Autour des vitrines contenants tous ces objets, on pense un moment chercher plus de renseignements dans les énormes structures marrons en forme de bouses de brontosaure qui proposent à la fois des sièges et des écrans tactiles, mais hélas, c’est un fait bien connu des gens qui fréquentent les musées : les écrans tactiles n’apportent jamais rien. Tout au plus, on reste quelques instants à jouer avec, le temps de se rendre compte qu’ils sont incroyablement mal fichus ou qu’ils ne marchent plus.


On reste donc à avoir une approche poétique de certains objets assez jolis et dont l’explication vous plonge dans une perplexité goguenarde, tel ce masque d’exorcisme Maha Sohoma Yakka (Sri Lanka) qui sert mystérieusement « à guérir ceux qui redoutent les animaux de la jungle ».

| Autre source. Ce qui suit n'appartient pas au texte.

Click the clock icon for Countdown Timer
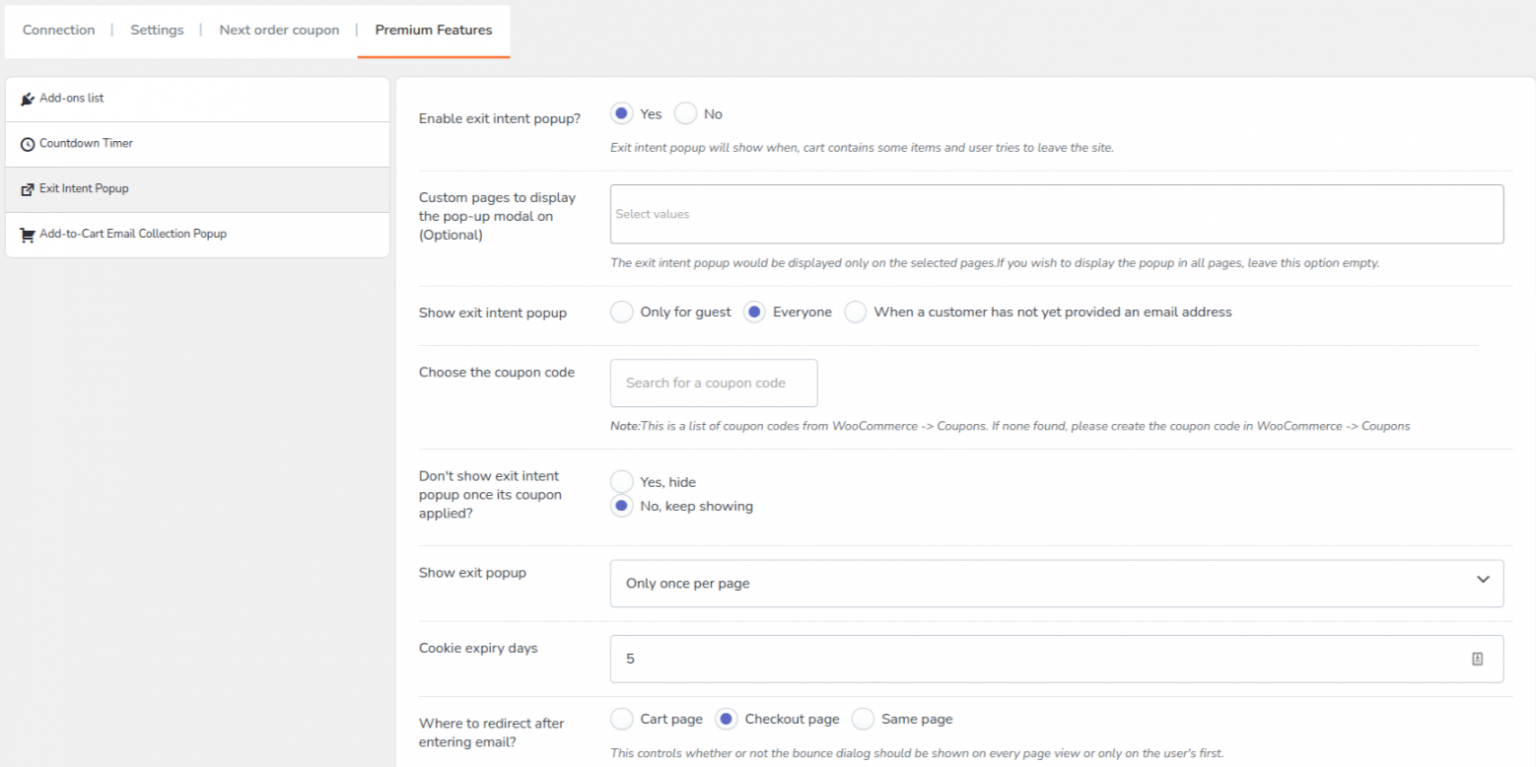Screen dimensions: 1536x767 28,144
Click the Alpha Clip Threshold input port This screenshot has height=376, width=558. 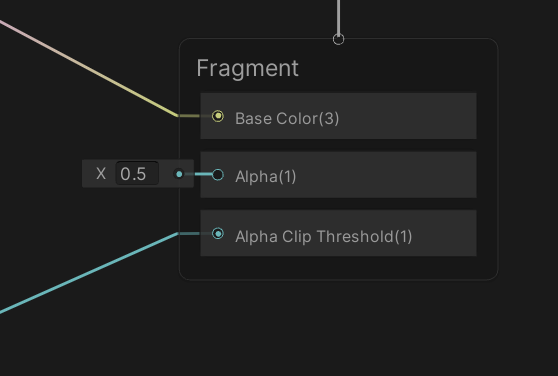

Bref, l’exotisme, c’est con.  




4 commentaires:

  1. Avec l'âge et les années défilants, on voit des choses. Ainsi, se forge quelque chose que l'on nomme "l'expérience", sous condition que l'être soit doté d'un peu de mémoire et de plus de 2 neurones en capacité d'activer leurs synapses pour des décharges électriques salvatrices. Et donc, cette expérience me fait dire que l'exotisme est à notre porte, qu'il commence là ou est l'autre.... Vous même, exotique au pays des exotiques, exerçant votre exotisme au ministère du même nom, bien que ne l'étant point à vos yeux, mais doté d'un ministre ne l'étant pas moins. Moi-même, que je considère dénué d'exotisme, mais l'étant au regard de l'autre....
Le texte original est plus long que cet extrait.